Темные ресницы скрывали его глаза. Он снова принялся лениво водить пальцем по краю чашки.
— А почему вы выбрали меня в наставники?
— Потому что мне нужны ваши познания.
Его ресницы взлетели вверх.
— Возможно, у вас есть что-то, что мне необходимо тоже.
У Элизабет сердце защемило в груди. Она собрала свои записи и сунула их в сумочку. Незачем смотреть на часики, пришпиленные к лифу ее платья, и так понятно, что настало время уходить.
— Мне кажется, сегодняшний урок закончен,
— Я думаю, вы правы, — согласился он с непроницаемым выражением лица. — Некоторые главы «Благоуханного сада» состоят всего из нескольких страничек. Поэтому завтра мы обсудим третью, четвертую и пятую главы. Я советую вам обратить особое внимание на четвертую главу. Она озаглавлена «Касательно акта размножения».
Схватив свои перчатки и сумочку, Элизабет встала. Этикет предписывал ему подняться, однако он не встал. Элизабет разглядывала его волосы, золотистые в свете лампы, пальцы, казавшиеся особенно смуглыми на фоне фарфора с голубыми прожилками, вспомнила про ширину ладоней. Каков же должен быть его размер?
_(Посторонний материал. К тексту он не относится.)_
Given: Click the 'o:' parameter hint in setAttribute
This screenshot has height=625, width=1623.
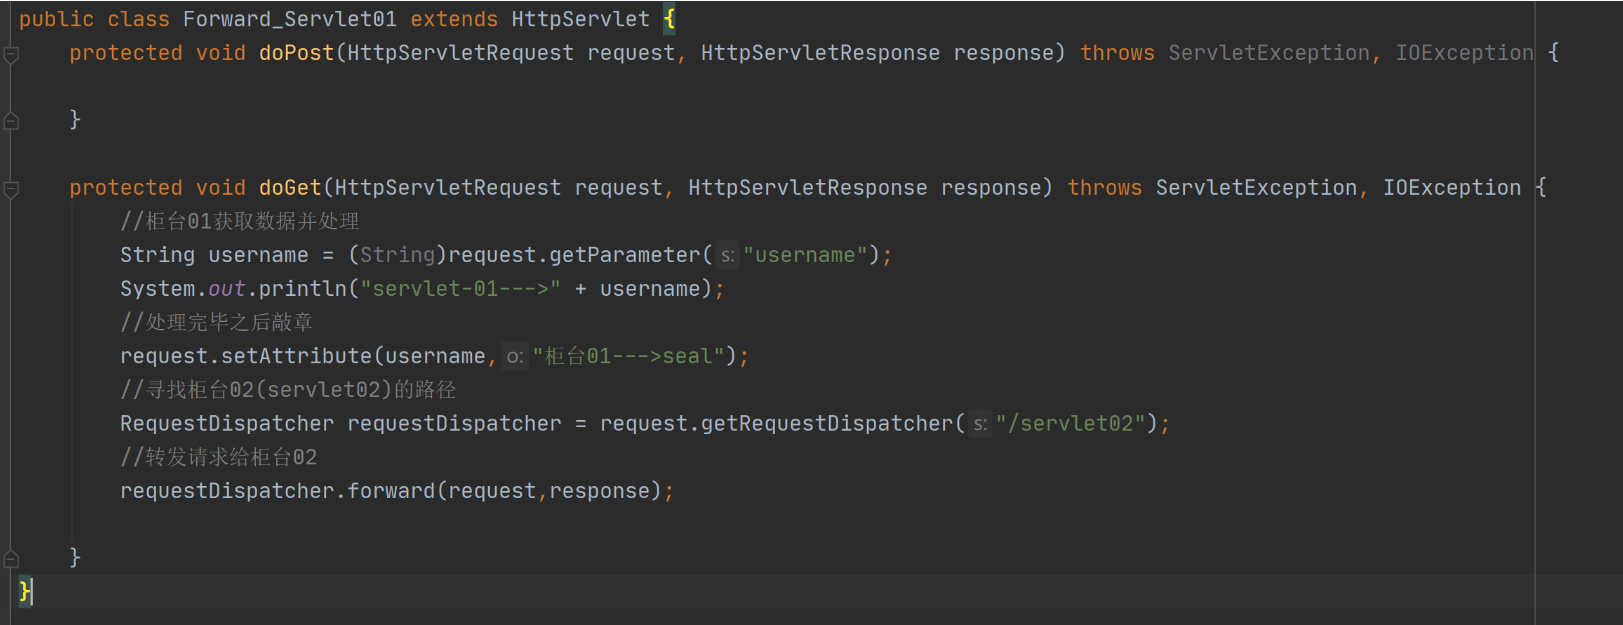Looking at the screenshot, I should point(514,357).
Она повернулась, едва не споткнувшись о кресло.
— Миссис Петре.
Она вся напряглась в ожидании «правила номер три». Наверняка оно будет невыполнимым и унизительным.
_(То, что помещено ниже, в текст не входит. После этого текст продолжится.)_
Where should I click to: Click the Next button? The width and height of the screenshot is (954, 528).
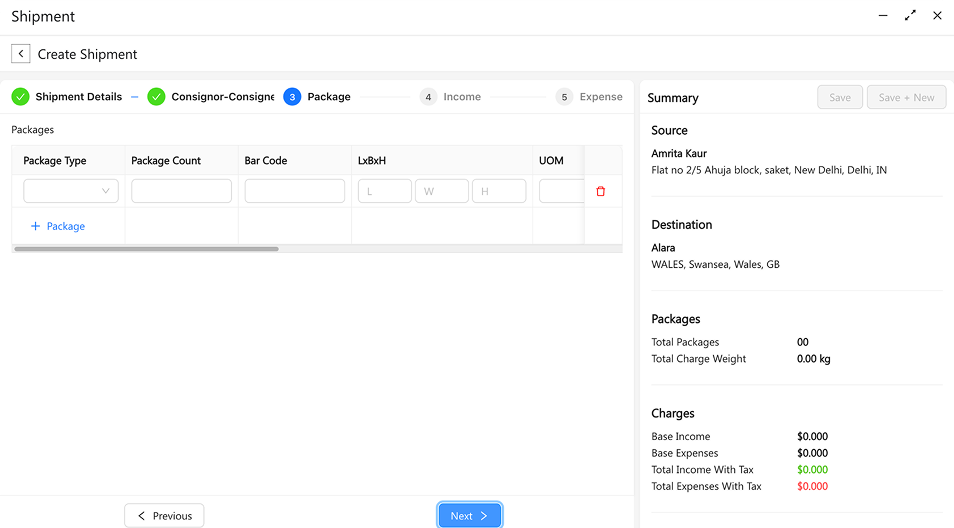pos(469,516)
— Всего хорошего, taalibba.
У нее застрял комок в горле. Он утверждал, что это не было ласковым обращением, тогда почему же это так сильно ее растрогало?
— Всего хорошего, лорд Сафир.
Рамиэль просматривал газету четырехлетней давности. В ней была напечатана блеклая фотография Эдварда Петре, только что назначенного канцлером казначейства, и его жены Элизабет с двумя сыновьями — Ричардом, одиннадцати лет, и семилетним Филиппом.
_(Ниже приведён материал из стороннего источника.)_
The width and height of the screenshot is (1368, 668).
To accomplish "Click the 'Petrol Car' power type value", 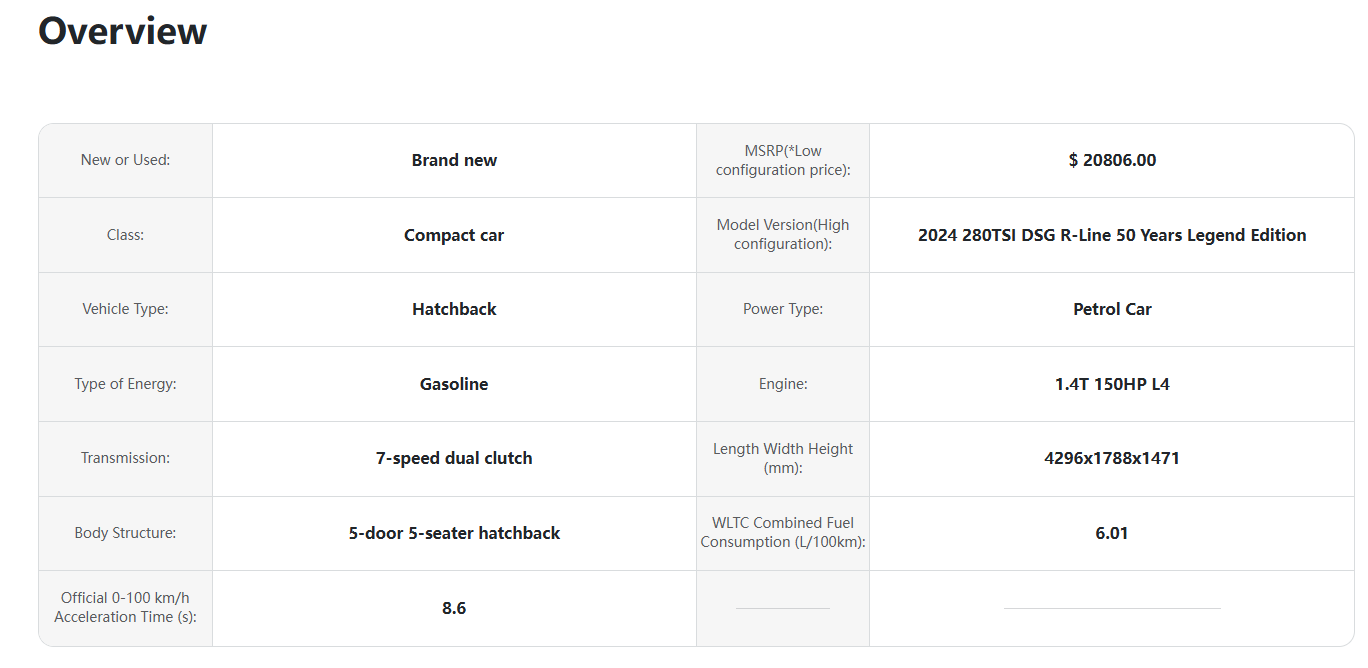I will tap(1112, 309).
В сегодняшней газете была помещена фотография одного Эдварда. У него были коротко стриженные темные волосы с залысинами по бокам. Согласно нынешней моде он носил густые висячие усы. Женщины сочли бы его даже красивым, думал Рамиэль равнодушно, а на мужчину мог произвести впечатление его самоуверенный вид.
В газете, вышедшей месяц назад, он нашел фотографию Элизабет. Она стояла за подиумом, видны были только голова и плечи. Темная шляпа с перьями закрывала все, кроме части темно-серых, а не золотисто-каштановых, как в жизни, волос. В глазах женщин она выглядела современной женщиной, участвовавшей в благотворительности и политической деятельности супруга; мужчины сочли бы ее полезной, но не слишком впечатляющей женой.
А в газете полугодичной давности была фотография Эдварда и Элизабет вместе — прямо-таки образцовая чета. Он милостиво улыбается, она смотрит перед собой невидящим взглядом. А еще у него была газета, вышедшая двадцать два года назад, в которой был помещен набросок художника Эндрю Уолтерса, свежеиспеченного премьер-министра, и его жены Ребекки с одиннадцатилетней дочерью Элизабет.